Il mercato dell’auto dell’Unione Europea e dei Paesi Efta festeggia un ottimo risultato come sottolineano i dati diffusi dall’ACEA, l’associazione dei costruttori europei. Nel mese di maggio, le immatricolazioni hanno raggiunto quota 1.433.236,ovvero +7,7% rispetto al medesimo periodo dello scorso anno.

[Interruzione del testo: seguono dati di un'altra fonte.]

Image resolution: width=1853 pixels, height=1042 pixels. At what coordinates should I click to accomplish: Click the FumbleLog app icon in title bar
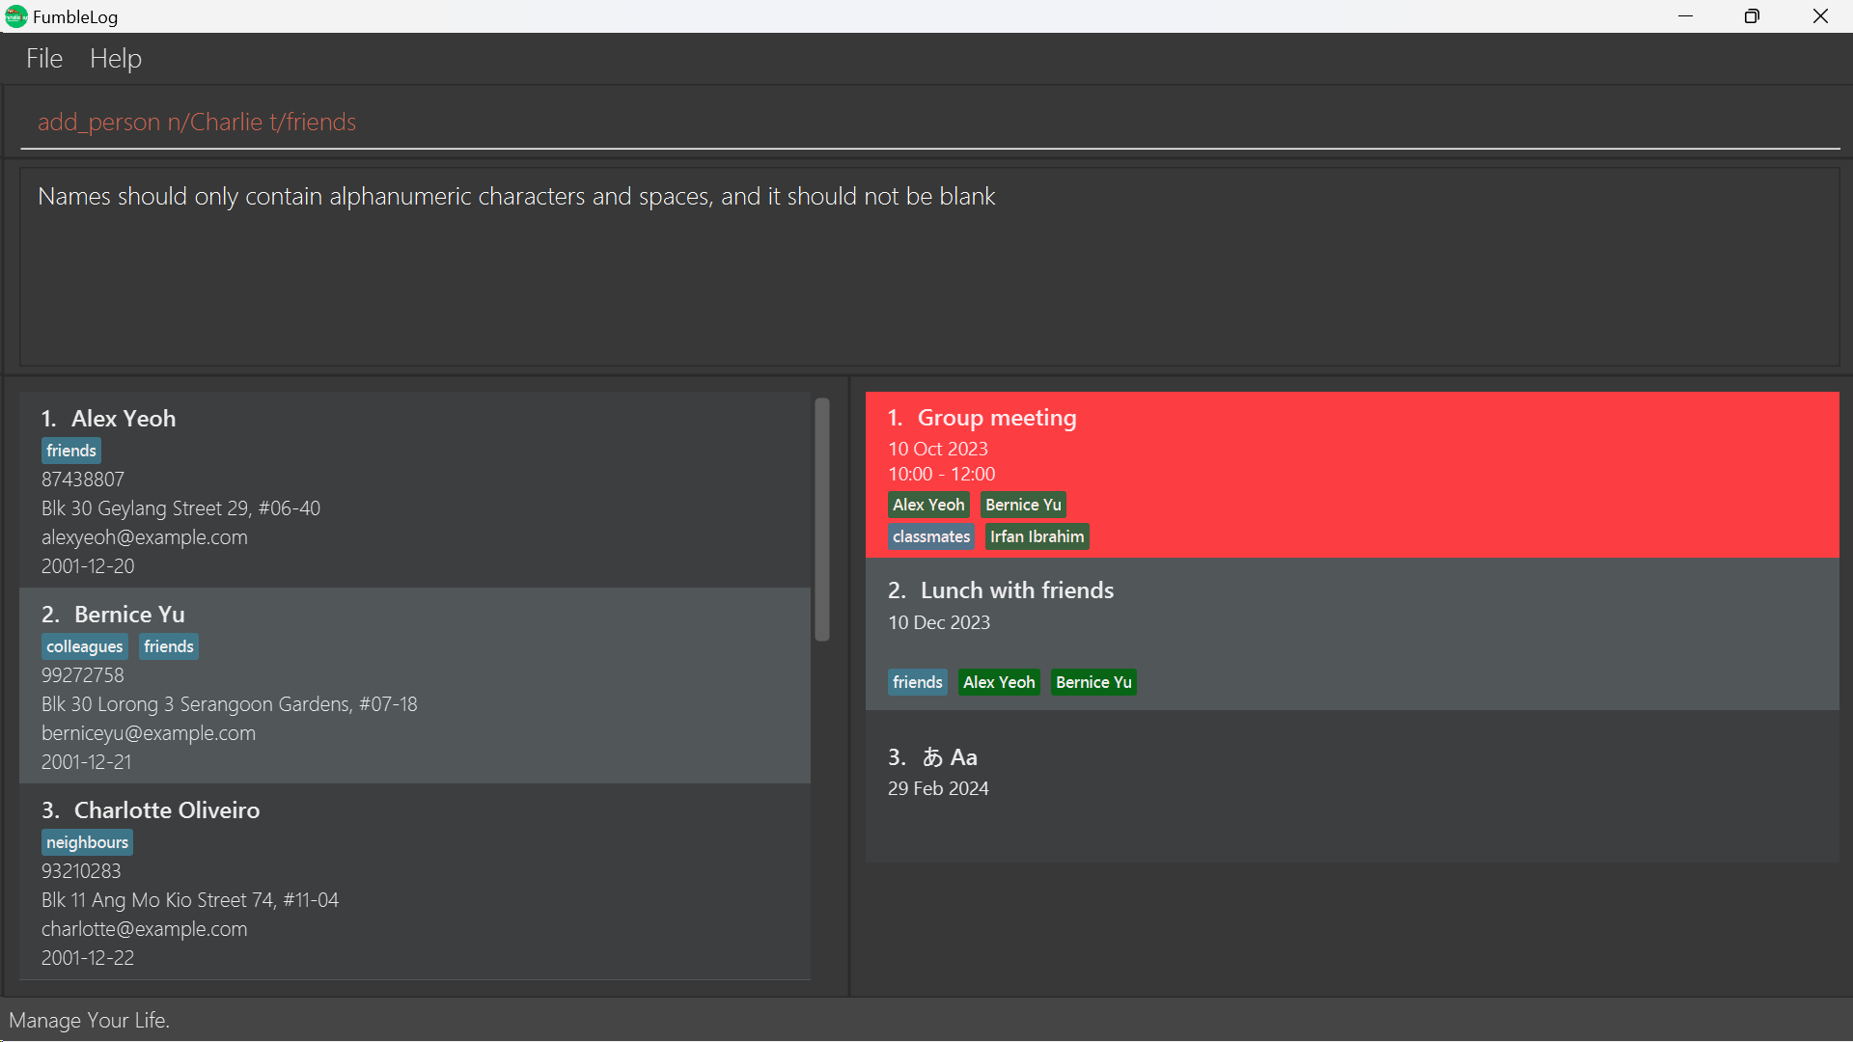click(x=15, y=16)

Da gennaio a maggio sono state distribuite ben 6.920.496 auto, che equivalgono ad un +5,1% dei primi 5 mesi del 2016. Questo ottimo risultato è stato raggiunto grazie alla crescita dei principali mercati europei come ad esempio Germania (+12,9%), Spagna (+11,2%), Francia (+8,9%), Italia (+8,2%), mentre solo la Gran Bretagna – oltretutto alla prese con le trattative sulla Brexit e con le elezioni politiche – ha registrato un calo che ha toccato l’8,5%.

Il Gruppo FCA (Fiat-Chrysler) guida la crescita del mercato auto europeo portando a casa un risultato migliore della media, pari ad un +11,9% rispetto al maggio del 2016. Il Gruppo italo-americano è cresciuto nei primi 5 mesi del 2017 dell’11,1%, aumentando la sua quota di mercato dal 6,9 al 7,3%. Questo risultato ha permesso a FCA di superare Ford, ferma ad una quota pari al 7% del mercato, raggiungendo in questo modo il quarto posto assoluto tra i costruttori di automobili europei, subito dietro a Volkswagen, Gruppo PSA (Peugeot-Citroen-DS) e Renault.

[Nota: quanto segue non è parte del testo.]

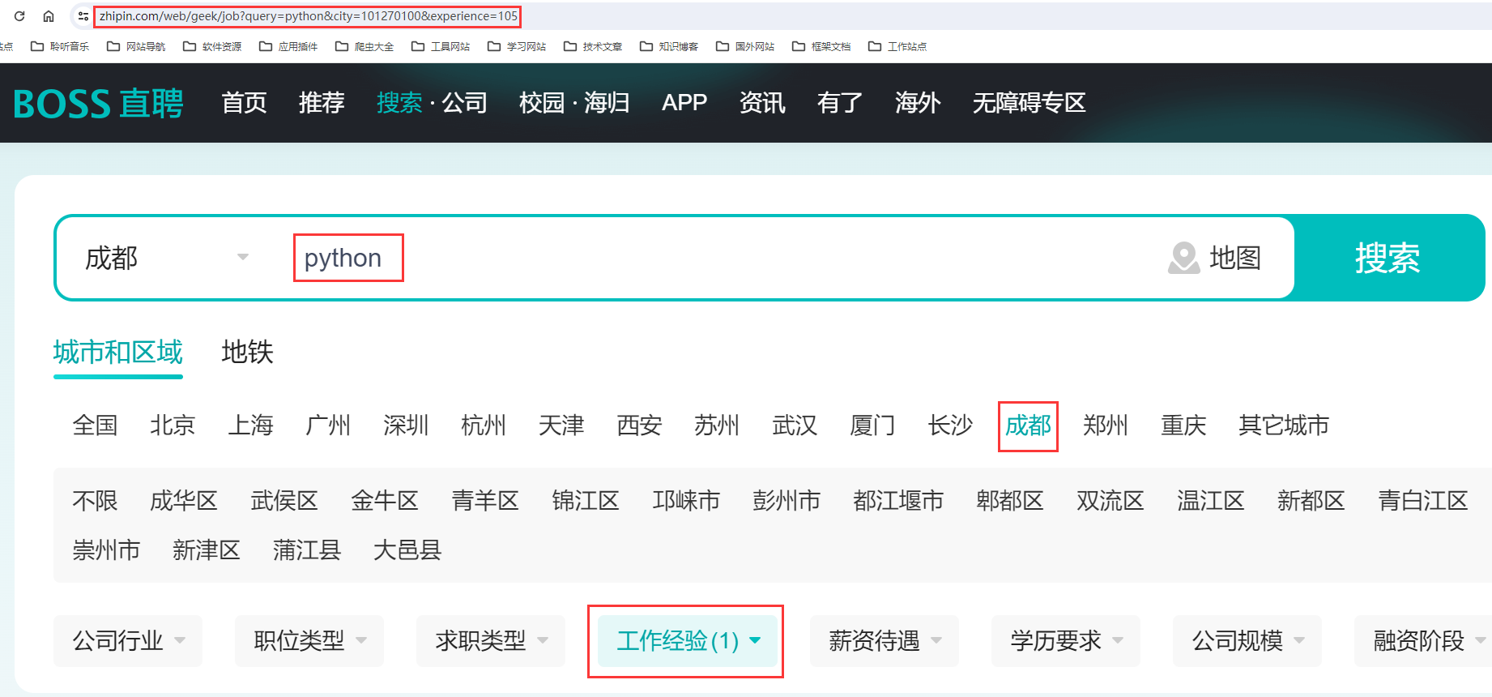Switch to the 地铁 tab
The height and width of the screenshot is (697, 1492).
pyautogui.click(x=247, y=353)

Il merito di questo sprint di FCA va al brand Alfa Romeo capace di  aumentare le sue vendite del 47,8% grazie al successo dei modelli Giulia e Stelvio, ottima crescita anche per il brand Fiat che registra un +15,6%. Le vendite di Fiat-Chrysler sono cresciute con valori superiori alla media europea nei seguenti Paesi: Germania (+31,6% per una media del +12,9% ),  Francia (+18,5% , media  +8,9%) e Spagna (+34,9% media del mercato dell’11,1%).

Gli ottimi risultati ottenuti dal Gruppo guidato da Sergio Marchionne cozzano però con le pesanti e recenti accuse provenienti dagli Usa su un presunto utilizzo di un software illegale – denominato “defeat device” – sviluppato per truccare i dati sulle emissioni di ben 104.000 vetture equipaggiata con motori diesel, tra la richiestissima Jeep Grand Cherokee. FCA avrà ora tempo fino al 14 di luglio per produrre e presentare la documentazione richiesta dalle autorità Usa per la protezione dell’ambiente EPA (lo stesso che ha scoperto lo scandalo del dieselgate di Volkswagen), che scagioni il Gruppo da ogni accusa mossa dall’ente.